A pandemia trouxe também uma nova realidade: a expansão dos serviços por delivery. Mas as cidades, em geral, não estão preparadas com pontos de carga e descarga, áreas de descanso para entregadores e até mesmo pontos de entrega e retirada de mercadorias.
“Precisamos preparar as cidades para que o carro não seja o principal modal, com o uso do meio-fio não para vagas de estacionamento, mas para embarque e desembarque de passageiros de carros de aplicativo, para motos e bicicletas. Isso é relevante num contexto sem o carro como protagonista”, detalha Luisa Peixoto.
Mas para isso é preciso mudar a lógica de investimentos do poder público. Segundo estudo publicado pela Liga Insights Mobilidade, em nove anos o Brasil terá 225 milhões de habitantes e 90% da população estará concentrada em áreas urbanas. Estima-se que até 2030, o mercado global de mobilidade deva crescer até 75% e atingir valor de US$ 26,6 trilhões.
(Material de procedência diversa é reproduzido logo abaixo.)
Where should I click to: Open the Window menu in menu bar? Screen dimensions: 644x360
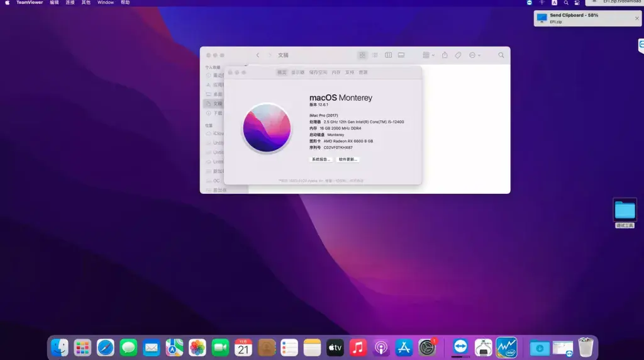coord(106,3)
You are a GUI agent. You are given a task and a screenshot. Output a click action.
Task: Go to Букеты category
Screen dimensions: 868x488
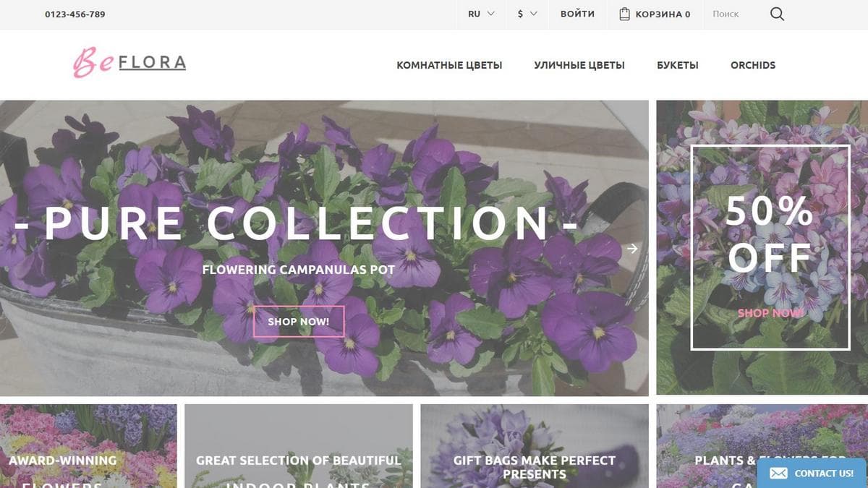coord(678,65)
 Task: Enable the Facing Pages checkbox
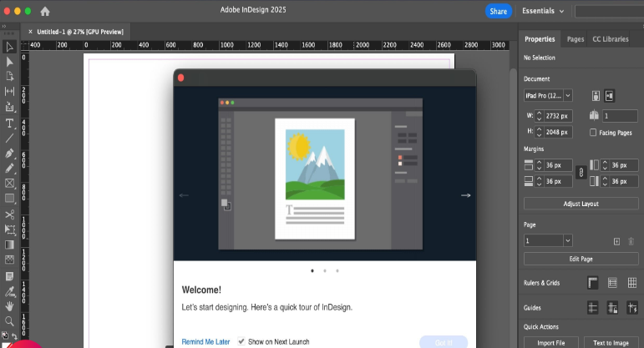(x=593, y=133)
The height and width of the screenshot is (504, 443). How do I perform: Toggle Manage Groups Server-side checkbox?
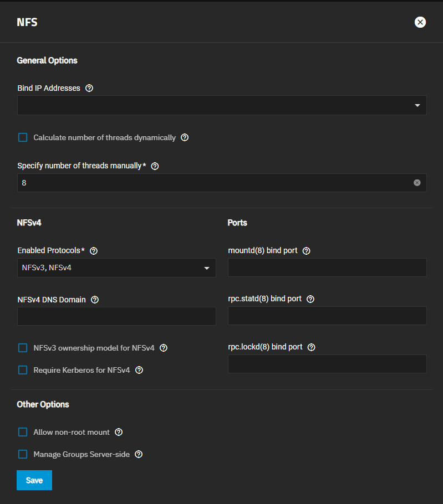[x=23, y=455]
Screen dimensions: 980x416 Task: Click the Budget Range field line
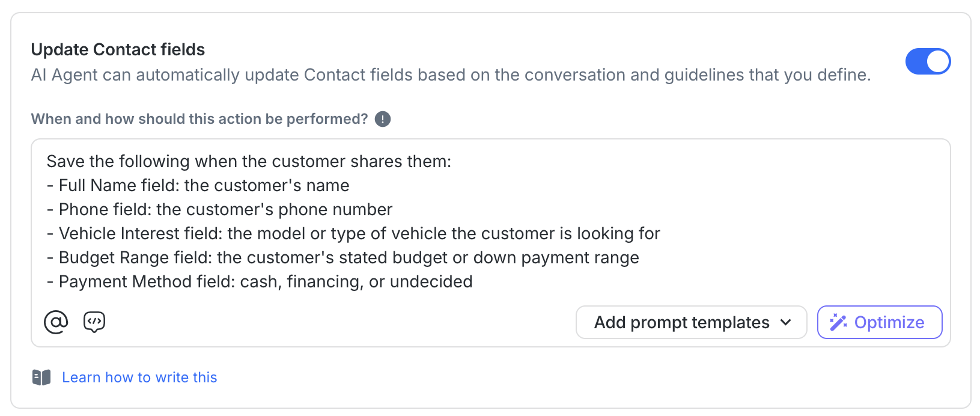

Para Ciro Biderman, as cidades tendem a priorizar o transporte individual. “Nada muda porque continuamos com a mesma governança. Os contratos de concessão não melhoraram em nada. Não se investe em corredores de ônibus porque gasta-se mais com os subsídios às empresas”.
Já Luisa Peixoto é mais otimista. “Já podemos comemorar um pouco porque temos diretrizes. Mas grande parte do orçamento ainda vai para ampliar vias, obras e viadutos. Em São Paulo, teve aumento de corredores de ônibus e da malha cicloviária, mas não é só infraestrutura. Tem que tirar esse estigma de que transporte público não é de qualidade porque quem está no carro não está tendo uma experiência melhor: fica parado no trânsito e gasta muito”, conclui.